**Page excerpt**
Another issue is that notebook output itself is quite large (currently about 40MB) as it includes almost all of `articles.csv` + embeddings (2d). It is possible to make progressive loading, extracting this data into separate file from notebook, which will make UX better, but I see this less critical problem comparing to the the first one, when you are stuck for half a minute with blank screen. Nevertheless, after the notebook is loaded it is quite fast and interactive despite 100K points thanks to Bokeh's webgl renderer.

### TODO

- Solve loading perf issues (✅ partially)
- Add color legend (✅)
- Add other embeddings

### Updates 

*01.03.2022*<br>
Partially solved loading performance issue by extracting articles.csv and embeddings to a separate file and loading it incrementally.

*03.03.2022*<br>
Added a color legend.

**Given data**

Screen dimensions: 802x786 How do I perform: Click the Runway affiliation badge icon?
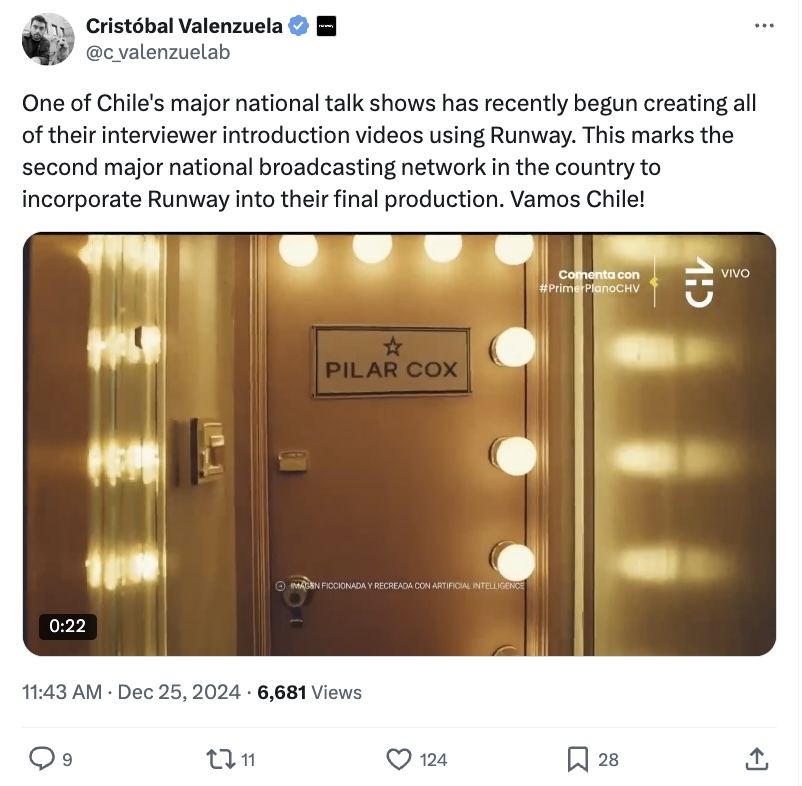[x=326, y=26]
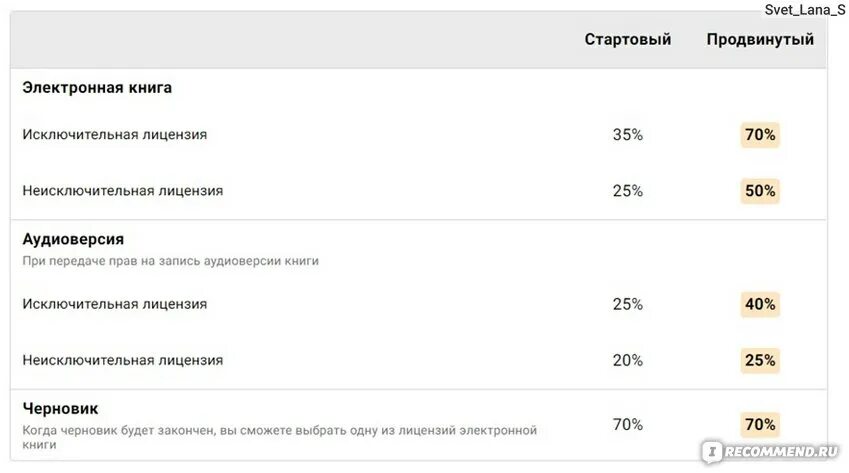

**Given exercise**
For the notebook page excerpt above, decide whether each statement agrees with it, answering yes or no and quoting the words that settle it: (a) The notebook output is currently about 40MB. (b) The color legend was added on 01.03.2022. (c) Once the notebook has loaded, it is slow because of its 100K points.

**The answer**
(a) Yes: "currently about 40MB"
(b) No: "*03.03.2022*<br>" followed by "Added a color legend."
(c) No: "after the notebook is loaded it is quite fast and interactive despite 100K points"